Accanto alla verifica riferita alla singola attività, occorre considerare la qualificazione soggettiva dell’ente nel suo complesso. Un ETS è considerato “non commerciale” se le entrate derivanti da attività non commerciali risultano prevalenti rispetto a quelle di natura commerciale. Nel novero dei proventi non commerciali rientrano: quote associative e contributi dei soci; liberalità, sovvenzioni e lasciti; fondi derivanti da raccolte pubbliche occasionali; contributi pubblici per attività convenzionate o accreditate, che per gli ETS non commerciali non concorrono alla formazione del reddito imponibile.
Il legislatore ha inoltre previsto ipotesi di non commercialità “ex lege”, che prescindono dal test quantitativo. In particolare, le attività di ricerca scientifica di particolare interesse sociale sono sempre considerate non commerciali se gli utili sono integralmente reinvestiti nella ricerca e nella diffusione gratuita dei risultati. Analogo regime è riconosciuto alle fondazioni derivanti dalla trasformazione delle ex IPAB, per le attività sociali e sanitarie svolte, purché non siano corrisposti compensi agli organi amministrativi.
Il mutamento della qualifica fiscale deve essere oggetto di monitoraggio annuale, poiché la verifica dei parametri quantitativi incide direttamente sul regime tributario applicabile.
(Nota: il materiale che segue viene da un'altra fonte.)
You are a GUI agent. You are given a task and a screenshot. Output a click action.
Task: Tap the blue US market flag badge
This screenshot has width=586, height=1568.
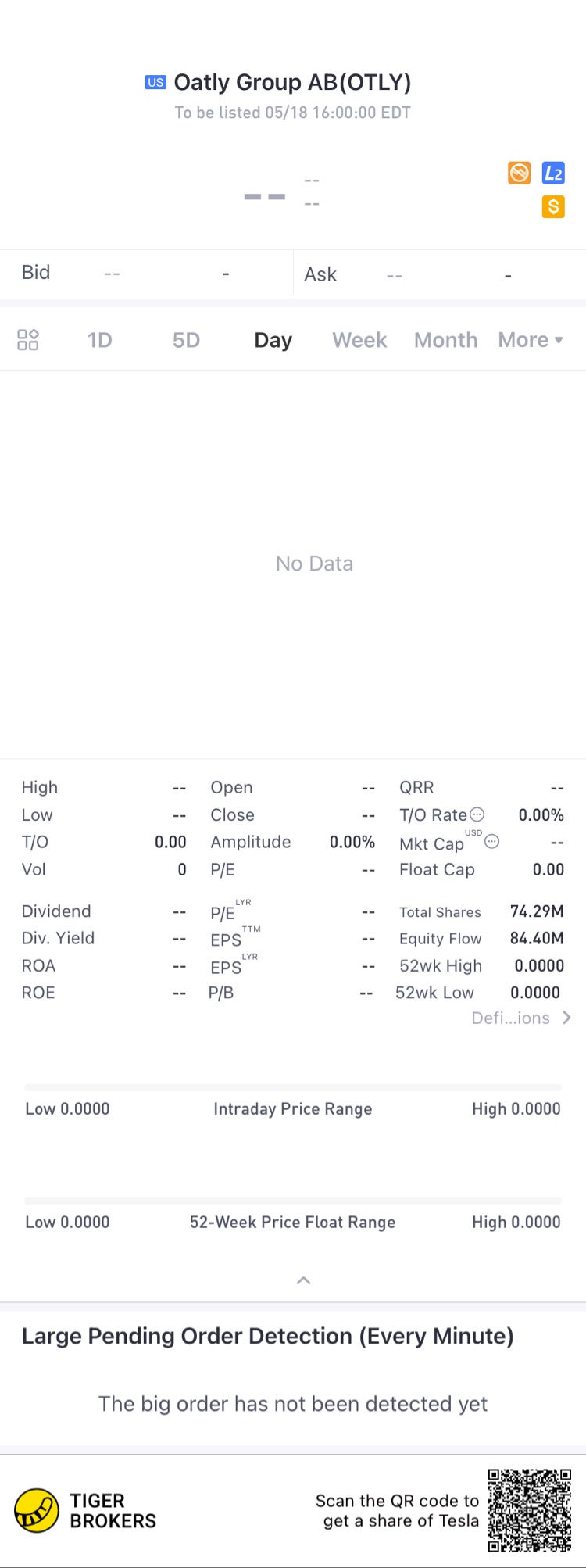click(155, 82)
Gli enti sono tenuti a documentare il rispetto delle condizioni previste dall’art. 79 CTS nella relazione di missione o, per chi redige il rendiconto per cassa, in calce al documento contabile.
Le disposizioni del Titolo X del CTS si applicano agli enti iscritti al RUNTS dal 1.01.2026 (per i soggetti con esercizio solare), segnando il definitivo superamento del regime transitorio delle Onlus e la piena attuazione del nuovo perimetro fiscale del Terzo settore.